| Action item |
Repeat each entry word for word.

*** Opening of Input data ***

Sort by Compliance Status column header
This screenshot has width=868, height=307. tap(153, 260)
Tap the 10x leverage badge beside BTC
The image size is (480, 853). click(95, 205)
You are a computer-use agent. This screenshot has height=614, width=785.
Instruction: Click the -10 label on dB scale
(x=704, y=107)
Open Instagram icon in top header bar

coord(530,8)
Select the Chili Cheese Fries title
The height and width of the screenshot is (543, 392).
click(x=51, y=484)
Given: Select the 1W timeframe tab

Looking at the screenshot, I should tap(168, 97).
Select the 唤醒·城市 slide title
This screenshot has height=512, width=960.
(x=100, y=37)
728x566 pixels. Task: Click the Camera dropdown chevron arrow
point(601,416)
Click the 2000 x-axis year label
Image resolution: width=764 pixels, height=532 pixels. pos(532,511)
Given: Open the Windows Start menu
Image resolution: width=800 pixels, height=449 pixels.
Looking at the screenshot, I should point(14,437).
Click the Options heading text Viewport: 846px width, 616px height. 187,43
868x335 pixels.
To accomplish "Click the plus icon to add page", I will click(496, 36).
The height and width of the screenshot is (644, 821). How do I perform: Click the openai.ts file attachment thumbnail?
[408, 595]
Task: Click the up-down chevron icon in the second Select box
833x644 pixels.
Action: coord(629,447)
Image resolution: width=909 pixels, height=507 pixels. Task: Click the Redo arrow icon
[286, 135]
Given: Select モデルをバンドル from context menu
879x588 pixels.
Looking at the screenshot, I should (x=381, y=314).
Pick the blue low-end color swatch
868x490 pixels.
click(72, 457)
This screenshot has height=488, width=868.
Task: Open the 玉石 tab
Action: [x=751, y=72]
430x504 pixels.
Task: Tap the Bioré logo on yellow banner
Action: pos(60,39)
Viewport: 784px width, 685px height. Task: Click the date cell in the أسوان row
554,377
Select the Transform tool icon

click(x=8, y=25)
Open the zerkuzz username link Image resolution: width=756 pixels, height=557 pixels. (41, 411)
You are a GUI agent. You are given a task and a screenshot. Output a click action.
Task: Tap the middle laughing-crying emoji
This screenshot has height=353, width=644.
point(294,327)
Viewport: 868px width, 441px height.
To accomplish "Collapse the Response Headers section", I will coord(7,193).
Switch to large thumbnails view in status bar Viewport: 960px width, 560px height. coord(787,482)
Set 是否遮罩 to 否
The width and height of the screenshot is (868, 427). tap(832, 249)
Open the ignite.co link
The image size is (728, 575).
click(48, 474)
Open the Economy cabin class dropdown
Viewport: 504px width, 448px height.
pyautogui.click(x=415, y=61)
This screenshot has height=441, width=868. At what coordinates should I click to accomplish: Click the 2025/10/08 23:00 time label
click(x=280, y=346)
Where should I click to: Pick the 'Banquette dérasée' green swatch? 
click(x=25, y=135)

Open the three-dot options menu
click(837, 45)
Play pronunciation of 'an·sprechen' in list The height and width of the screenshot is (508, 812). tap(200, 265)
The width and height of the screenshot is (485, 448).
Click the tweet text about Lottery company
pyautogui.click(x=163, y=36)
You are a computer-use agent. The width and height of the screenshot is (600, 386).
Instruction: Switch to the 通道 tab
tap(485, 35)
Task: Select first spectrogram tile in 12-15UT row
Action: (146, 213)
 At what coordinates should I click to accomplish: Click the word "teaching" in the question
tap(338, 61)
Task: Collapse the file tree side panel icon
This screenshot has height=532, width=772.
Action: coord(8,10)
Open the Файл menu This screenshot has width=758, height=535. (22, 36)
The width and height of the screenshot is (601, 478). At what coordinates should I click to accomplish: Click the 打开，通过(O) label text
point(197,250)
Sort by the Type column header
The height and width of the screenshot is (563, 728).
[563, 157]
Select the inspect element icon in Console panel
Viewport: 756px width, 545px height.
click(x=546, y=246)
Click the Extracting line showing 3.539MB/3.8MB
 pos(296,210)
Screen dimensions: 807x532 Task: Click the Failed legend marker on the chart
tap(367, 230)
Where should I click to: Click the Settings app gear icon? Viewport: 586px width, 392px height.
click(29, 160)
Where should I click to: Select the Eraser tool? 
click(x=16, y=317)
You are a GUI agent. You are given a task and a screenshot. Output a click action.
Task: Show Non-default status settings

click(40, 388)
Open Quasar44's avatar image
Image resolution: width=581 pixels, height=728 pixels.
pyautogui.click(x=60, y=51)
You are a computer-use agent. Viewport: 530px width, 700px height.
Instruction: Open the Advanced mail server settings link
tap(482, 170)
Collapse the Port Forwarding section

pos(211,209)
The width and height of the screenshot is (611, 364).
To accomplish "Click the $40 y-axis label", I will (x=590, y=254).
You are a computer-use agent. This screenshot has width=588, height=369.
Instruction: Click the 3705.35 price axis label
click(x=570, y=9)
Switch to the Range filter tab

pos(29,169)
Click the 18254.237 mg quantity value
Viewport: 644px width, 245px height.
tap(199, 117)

*** Close of Input data ***

| Expected output |
Sort by Compliance Status column header
This screenshot has width=868, height=307. tap(153, 260)
Tap the 10x leverage badge beside BTC
The image size is (480, 853). click(95, 205)
You are a computer-use agent. This screenshot has height=614, width=785.
Instruction: Click the -10 label on dB scale
(x=704, y=107)
Open Instagram icon in top header bar

coord(530,8)
Select the Chili Cheese Fries title
The height and width of the screenshot is (543, 392).
click(x=51, y=484)
Given: Select the 1W timeframe tab

Looking at the screenshot, I should tap(168, 97).
Select the 唤醒·城市 slide title
This screenshot has height=512, width=960.
(x=100, y=37)
728x566 pixels. Task: Click the Camera dropdown chevron arrow
point(601,416)
Click the 2000 x-axis year label
Image resolution: width=764 pixels, height=532 pixels. pos(532,511)
Given: Open the Windows Start menu
Image resolution: width=800 pixels, height=449 pixels.
Looking at the screenshot, I should point(14,437).
Click the Options heading text Viewport: 846px width, 616px height. 187,43
868x335 pixels.
To accomplish "Click the plus icon to add page", I will click(496, 36).
The height and width of the screenshot is (644, 821). How do I perform: Click the openai.ts file attachment thumbnail?
[408, 595]
Task: Click the up-down chevron icon in the second Select box
833x644 pixels.
Action: coord(629,447)
Image resolution: width=909 pixels, height=507 pixels. Task: Click the Redo arrow icon
[286, 135]
Given: Select モデルをバンドル from context menu
879x588 pixels.
Looking at the screenshot, I should (x=381, y=314).
Pick the blue low-end color swatch
868x490 pixels.
click(72, 457)
This screenshot has height=488, width=868.
Task: Open the 玉石 tab
Action: [x=751, y=72]
430x504 pixels.
Task: Tap the Bioré logo on yellow banner
Action: pos(60,39)
Viewport: 784px width, 685px height. Task: Click the date cell in the أسوان row
554,377
Select the Transform tool icon

click(x=8, y=25)
Open the zerkuzz username link Image resolution: width=756 pixels, height=557 pixels. (41, 411)
You are a GUI agent. You are given a task and a screenshot. Output a click action.
Task: Tap the middle laughing-crying emoji
This screenshot has height=353, width=644.
point(294,327)
Viewport: 868px width, 441px height.
To accomplish "Collapse the Response Headers section", I will coord(7,193).
Switch to large thumbnails view in status bar Viewport: 960px width, 560px height. coord(787,482)
Set 是否遮罩 to 否
The width and height of the screenshot is (868, 427). tap(832, 249)
Open the ignite.co link
The image size is (728, 575).
click(48, 474)
Open the Economy cabin class dropdown
Viewport: 504px width, 448px height.
pyautogui.click(x=415, y=61)
This screenshot has height=441, width=868. At what coordinates should I click to accomplish: Click the 2025/10/08 23:00 time label
click(x=280, y=346)
Where should I click to: Pick the 'Banquette dérasée' green swatch? 
click(x=25, y=135)

Open the three-dot options menu
click(837, 45)
Play pronunciation of 'an·sprechen' in list The height and width of the screenshot is (508, 812). tap(200, 265)
The width and height of the screenshot is (485, 448).
Click the tweet text about Lottery company
pyautogui.click(x=163, y=36)
You are a computer-use agent. The width and height of the screenshot is (600, 386).
Instruction: Switch to the 通道 tab
tap(485, 35)
Task: Select first spectrogram tile in 12-15UT row
Action: (146, 213)
 At what coordinates should I click to accomplish: Click the word "teaching" in the question
tap(338, 61)
Task: Collapse the file tree side panel icon
This screenshot has height=532, width=772.
Action: coord(8,10)
Open the Файл menu This screenshot has width=758, height=535. (22, 36)
The width and height of the screenshot is (601, 478). At what coordinates should I click to accomplish: Click the 打开，通过(O) label text
point(197,250)
Sort by the Type column header
The height and width of the screenshot is (563, 728).
[563, 157]
Select the inspect element icon in Console panel
Viewport: 756px width, 545px height.
click(x=546, y=246)
Click the Extracting line showing 3.539MB/3.8MB
 pos(296,210)
Screen dimensions: 807x532 Task: Click the Failed legend marker on the chart
tap(367, 230)
Where should I click to: Click the Settings app gear icon? Viewport: 586px width, 392px height.
click(29, 160)
Where should I click to: Select the Eraser tool? 
click(x=16, y=317)
You are a GUI agent. You are given a task and a screenshot. Output a click action.
Task: Show Non-default status settings

click(40, 388)
Open Quasar44's avatar image
Image resolution: width=581 pixels, height=728 pixels.
pyautogui.click(x=60, y=51)
You are a computer-use agent. Viewport: 530px width, 700px height.
Instruction: Open the Advanced mail server settings link
tap(482, 170)
Collapse the Port Forwarding section

pos(211,209)
The width and height of the screenshot is (611, 364).
To accomplish "Click the $40 y-axis label", I will (x=590, y=254).
You are a computer-use agent. This screenshot has width=588, height=369.
Instruction: Click the 3705.35 price axis label
click(x=570, y=9)
Switch to the Range filter tab

pos(29,169)
Click the 18254.237 mg quantity value
Viewport: 644px width, 245px height.
tap(199, 117)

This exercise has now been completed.